We have seen Bayesian modeling as a way of quantifying uncertainty using probability, and we have covered what is needed to do Bayesian inference. You need data, a Bayesian model that consists of a generative model and prior probability distributions over parameters and unknowns, and finally you need a computational method to fit the model.

We looked at one basic computational method: Rejection sampling, where you directly sample from the generative model and then condition on the data by filtering away all samples that don’t match. There are other computational methods such as grid approximation, Markov chain Monte Carlo method and many others.

We mainly looked at two generative models: The binomial distribution and the Poisson distribution.

But this was a quick introduction, and there are many many things we didn’t cover. We only looked at rather simple Bayesian models, and you might be left with the impression that Bayes is for these simple situations. But a Bayesian approach can be used all over machine learning and statistics, and there are Bayesian versions of things like time series models and deep learning. A great strength with Bayes is that you have great flexibility when setting prior distributions. But to be honest, we didn’t talk much about how to decide what priors and models to use.

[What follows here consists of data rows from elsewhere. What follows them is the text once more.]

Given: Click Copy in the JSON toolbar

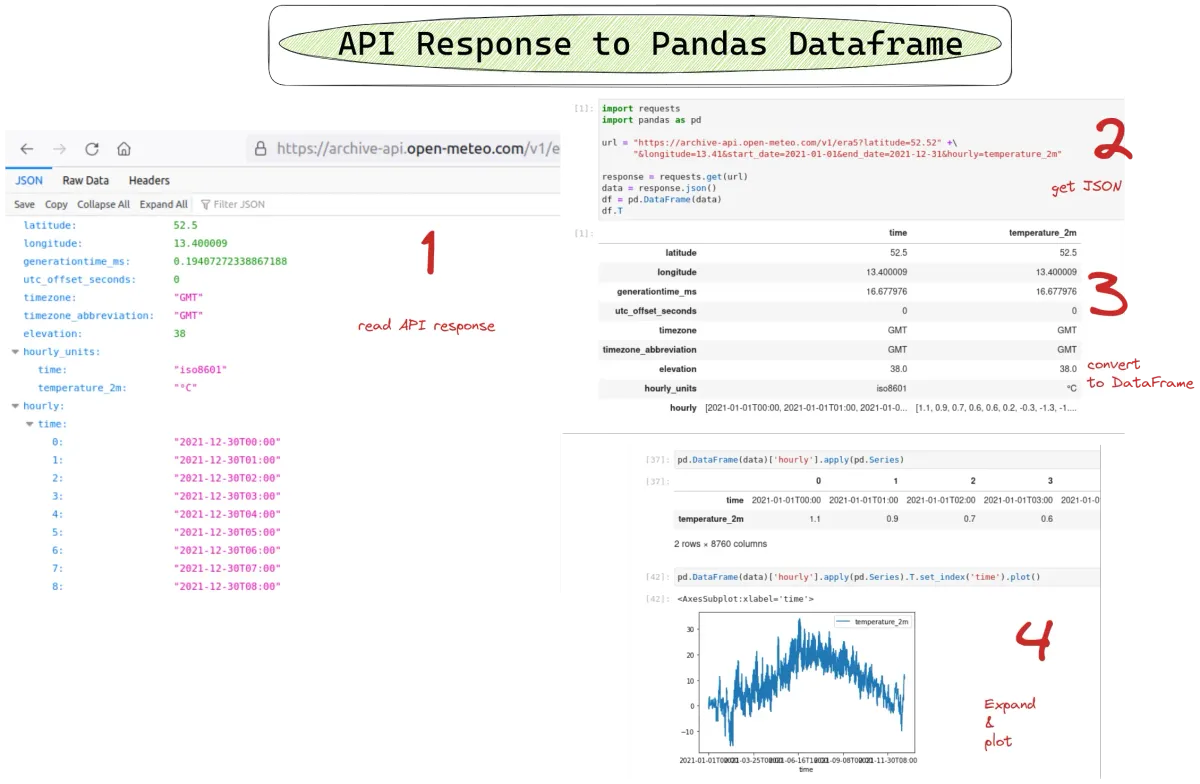Looking at the screenshot, I should [x=56, y=205].
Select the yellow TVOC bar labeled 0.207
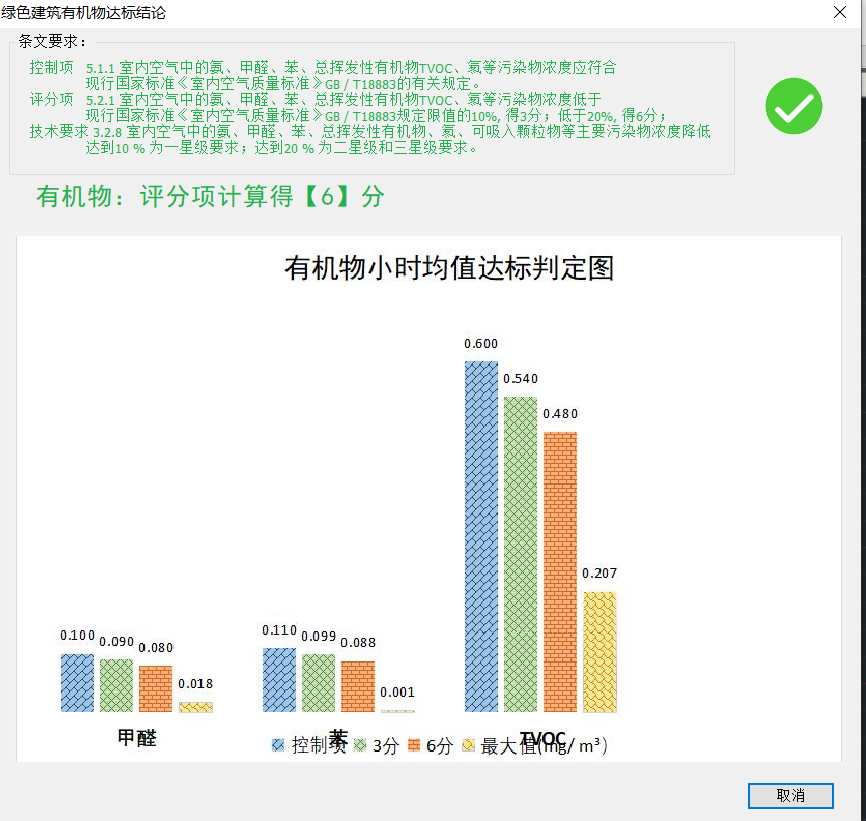Viewport: 866px width, 821px height. tap(599, 652)
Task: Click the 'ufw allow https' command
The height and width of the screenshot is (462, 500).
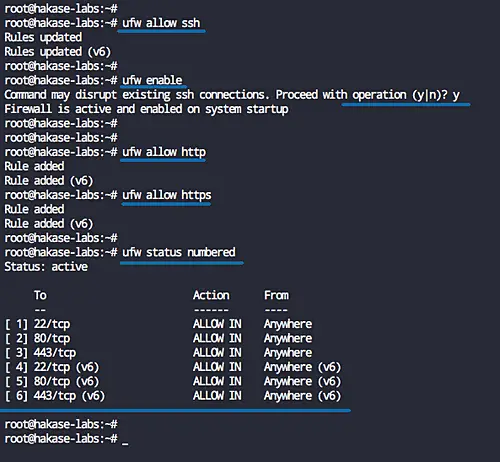Action: click(x=167, y=195)
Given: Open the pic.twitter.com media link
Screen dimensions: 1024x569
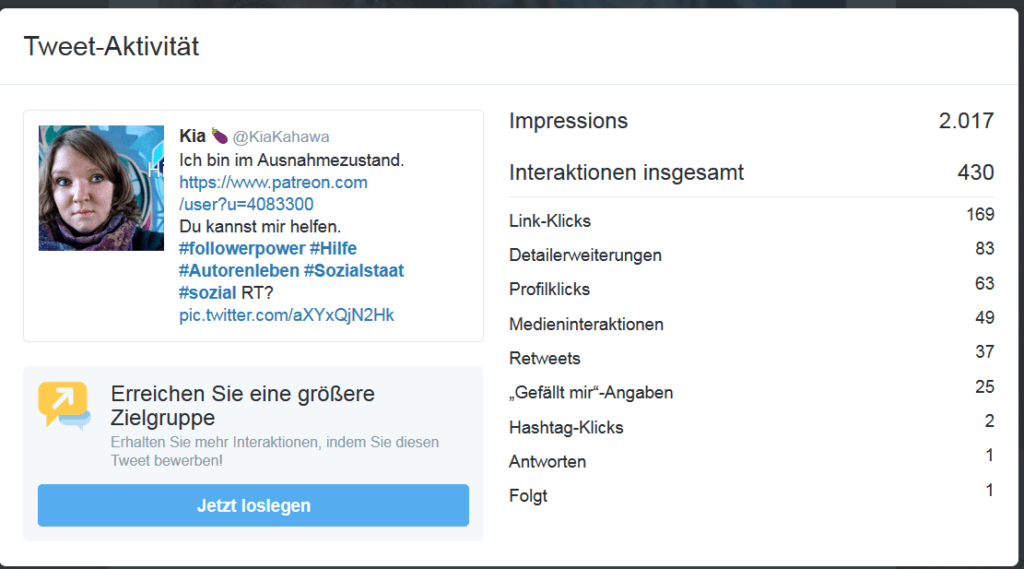Looking at the screenshot, I should click(x=286, y=315).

We didn’t contrast Bayesian statistics with classical statistics, which is so often done. They are two different approaches, and better to learn the good things with both of them. We didn’t look at more advanced computational methods, like there are many Markov chain Monte Carlo algorithms, and we didn’t look at the many good computational tools and packages that now exist, like Stan and JAGS. And to explore one of these tools would be a good next step after this workshop.

Bayesian data analysis is increasingly being used all over data science and machine learning, and even if we just scratched the surface, you should now have the necessary knowledge to explore this exciting topic further.

Some useful resources you may want to check out for advancing your knowledge about Bayesian analysis:

  • Johnson, A. A., Ott, M. Q., & Dogucu, M. (2022). Bayes rules! An introduction to applied Bayesian modeling. CRC Press.

From the website: An engaging, sophisticated, and fun introduction to the field of Bayesian statistics, Bayes Rules!: An Introduction to Applied Bayesian Modeling brings the power of modern Bayesian thinking, modeling, and computing to a broad audience. In particular, the book is an ideal resource for advanced undergraduate statistics students and practitioners with comparable experience. the book assumes that readers are familiar with the content covered in a typical undergraduate-level introductory statistics course. Readers will also, ideally, have some experience with undergraduate-level probability, calculus, and the R statistical software. Readers without this background will still be able to follow along so long as they are eager to pick up these tools on the fly as all R code is provided.Bayes Rules! empowers readers to weave Bayesian approaches into their everyday practice. Discussions and applications are data driven. A natural progression from fundamental to multivariable, hierarchical models emphasizes a practical and generalizable model building process. The evaluation of these Bayesian models reflects the fact that a data analysis does not exist in a vacuum.